>> start

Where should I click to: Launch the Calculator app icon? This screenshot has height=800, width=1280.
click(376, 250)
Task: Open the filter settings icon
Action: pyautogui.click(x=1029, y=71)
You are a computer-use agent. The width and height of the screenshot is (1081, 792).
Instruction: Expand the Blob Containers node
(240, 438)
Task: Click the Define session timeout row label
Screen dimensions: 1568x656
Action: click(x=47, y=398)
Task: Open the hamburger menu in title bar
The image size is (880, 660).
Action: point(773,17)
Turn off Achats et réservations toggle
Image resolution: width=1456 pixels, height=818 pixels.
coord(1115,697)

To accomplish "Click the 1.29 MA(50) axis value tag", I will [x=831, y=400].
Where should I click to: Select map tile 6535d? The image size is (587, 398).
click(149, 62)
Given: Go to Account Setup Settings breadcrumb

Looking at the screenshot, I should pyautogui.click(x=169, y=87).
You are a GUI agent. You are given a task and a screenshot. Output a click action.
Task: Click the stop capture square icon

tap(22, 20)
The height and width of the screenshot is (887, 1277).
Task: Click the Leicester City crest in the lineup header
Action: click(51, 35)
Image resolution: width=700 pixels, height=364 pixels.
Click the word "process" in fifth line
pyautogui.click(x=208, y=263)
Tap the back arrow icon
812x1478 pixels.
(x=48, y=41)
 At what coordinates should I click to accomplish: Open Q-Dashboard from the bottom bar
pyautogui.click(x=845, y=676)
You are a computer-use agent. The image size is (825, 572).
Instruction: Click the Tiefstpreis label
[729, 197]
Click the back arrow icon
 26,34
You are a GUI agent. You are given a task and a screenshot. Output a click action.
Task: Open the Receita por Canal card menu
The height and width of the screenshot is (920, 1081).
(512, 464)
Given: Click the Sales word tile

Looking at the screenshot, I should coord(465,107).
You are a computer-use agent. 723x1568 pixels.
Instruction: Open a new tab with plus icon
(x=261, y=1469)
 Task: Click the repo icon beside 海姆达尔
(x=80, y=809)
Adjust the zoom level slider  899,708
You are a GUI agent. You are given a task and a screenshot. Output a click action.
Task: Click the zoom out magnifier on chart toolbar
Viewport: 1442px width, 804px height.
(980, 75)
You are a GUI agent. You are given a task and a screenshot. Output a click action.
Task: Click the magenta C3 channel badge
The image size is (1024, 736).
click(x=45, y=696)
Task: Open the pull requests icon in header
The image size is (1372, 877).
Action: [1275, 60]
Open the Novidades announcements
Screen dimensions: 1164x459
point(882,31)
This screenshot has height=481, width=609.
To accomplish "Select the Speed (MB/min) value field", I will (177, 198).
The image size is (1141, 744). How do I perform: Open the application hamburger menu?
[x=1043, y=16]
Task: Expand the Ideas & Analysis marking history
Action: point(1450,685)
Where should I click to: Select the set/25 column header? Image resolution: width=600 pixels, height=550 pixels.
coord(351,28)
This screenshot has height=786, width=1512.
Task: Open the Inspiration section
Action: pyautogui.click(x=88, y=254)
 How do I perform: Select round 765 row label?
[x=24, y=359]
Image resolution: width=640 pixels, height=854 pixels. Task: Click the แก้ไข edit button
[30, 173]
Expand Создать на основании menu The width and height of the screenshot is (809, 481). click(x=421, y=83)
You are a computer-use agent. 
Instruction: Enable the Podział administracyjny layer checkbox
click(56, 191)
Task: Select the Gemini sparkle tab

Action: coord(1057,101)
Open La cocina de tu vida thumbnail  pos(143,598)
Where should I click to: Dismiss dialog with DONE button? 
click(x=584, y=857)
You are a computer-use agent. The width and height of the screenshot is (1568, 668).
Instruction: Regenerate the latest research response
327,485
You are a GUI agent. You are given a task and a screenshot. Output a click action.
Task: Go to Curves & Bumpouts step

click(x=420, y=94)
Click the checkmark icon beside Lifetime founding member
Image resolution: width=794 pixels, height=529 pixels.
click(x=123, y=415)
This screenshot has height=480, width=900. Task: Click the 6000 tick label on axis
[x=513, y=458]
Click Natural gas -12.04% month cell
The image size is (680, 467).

>> end

§ **Your instructions**
Reproduce all of the lines above with no changes.

§ **Exercise response**
Where should I click to: Launch the Calculator app icon? This screenshot has height=800, width=1280.
click(376, 250)
Task: Open the filter settings icon
Action: pyautogui.click(x=1029, y=71)
You are a computer-use agent. The width and height of the screenshot is (1081, 792).
Instruction: Expand the Blob Containers node
(240, 438)
Task: Click the Define session timeout row label
Screen dimensions: 1568x656
Action: click(x=47, y=398)
Task: Open the hamburger menu in title bar
The image size is (880, 660).
Action: point(773,17)
Turn off Achats et réservations toggle
Image resolution: width=1456 pixels, height=818 pixels.
coord(1115,697)

To accomplish "Click the 1.29 MA(50) axis value tag", I will [x=831, y=400].
Where should I click to: Select map tile 6535d? The image size is (587, 398).
click(149, 62)
Given: Go to Account Setup Settings breadcrumb

Looking at the screenshot, I should pyautogui.click(x=169, y=87).
You are a GUI agent. You are given a task and a screenshot. Output a click action.
Task: Click the stop capture square icon

tap(22, 20)
The height and width of the screenshot is (887, 1277).
Task: Click the Leicester City crest in the lineup header
Action: click(51, 35)
Image resolution: width=700 pixels, height=364 pixels.
Click the word "process" in fifth line
pyautogui.click(x=208, y=263)
Tap the back arrow icon
812x1478 pixels.
(x=48, y=41)
 At what coordinates should I click to accomplish: Open Q-Dashboard from the bottom bar
pyautogui.click(x=845, y=676)
You are a computer-use agent. The image size is (825, 572).
Instruction: Click the Tiefstpreis label
[729, 197]
Click the back arrow icon
 26,34
You are a GUI agent. You are given a task and a screenshot. Output a click action.
Task: Open the Receita por Canal card menu
The height and width of the screenshot is (920, 1081).
(512, 464)
Given: Click the Sales word tile

Looking at the screenshot, I should coord(465,107).
You are a computer-use agent. 723x1568 pixels.
Instruction: Open a new tab with plus icon
(x=261, y=1469)
 Task: Click the repo icon beside 海姆达尔
(x=80, y=809)
Adjust the zoom level slider  899,708
You are a GUI agent. You are given a task and a screenshot. Output a click action.
Task: Click the zoom out magnifier on chart toolbar
Viewport: 1442px width, 804px height.
(980, 75)
You are a GUI agent. You are given a task and a screenshot. Output a click action.
Task: Click the magenta C3 channel badge
The image size is (1024, 736).
click(x=45, y=696)
Task: Open the pull requests icon in header
The image size is (1372, 877).
Action: [1275, 60]
Open the Novidades announcements
Screen dimensions: 1164x459
point(882,31)
This screenshot has height=481, width=609.
To accomplish "Select the Speed (MB/min) value field", I will (177, 198).
The image size is (1141, 744). How do I perform: Open the application hamburger menu?
[x=1043, y=16]
Task: Expand the Ideas & Analysis marking history
Action: point(1450,685)
Where should I click to: Select the set/25 column header? Image resolution: width=600 pixels, height=550 pixels.
coord(351,28)
This screenshot has height=786, width=1512.
Task: Open the Inspiration section
Action: pyautogui.click(x=88, y=254)
 How do I perform: Select round 765 row label?
[x=24, y=359]
Image resolution: width=640 pixels, height=854 pixels. Task: Click the แก้ไข edit button
[30, 173]
Expand Создать на основании menu The width and height of the screenshot is (809, 481). click(x=421, y=83)
You are a computer-use agent. 
Instruction: Enable the Podział administracyjny layer checkbox
click(56, 191)
Task: Select the Gemini sparkle tab

Action: coord(1057,101)
Open La cocina de tu vida thumbnail  pos(143,598)
Where should I click to: Dismiss dialog with DONE button? 
click(x=584, y=857)
You are a computer-use agent. The width and height of the screenshot is (1568, 668).
Instruction: Regenerate the latest research response
327,485
You are a GUI agent. You are given a task and a screenshot. Output a click action.
Task: Go to Curves & Bumpouts step

click(x=420, y=94)
Click the checkmark icon beside Lifetime founding member
Image resolution: width=794 pixels, height=529 pixels.
click(x=123, y=415)
This screenshot has height=480, width=900. Task: Click the 6000 tick label on axis
[x=513, y=458]
Click Natural gas -12.04% month cell
The image size is (680, 467).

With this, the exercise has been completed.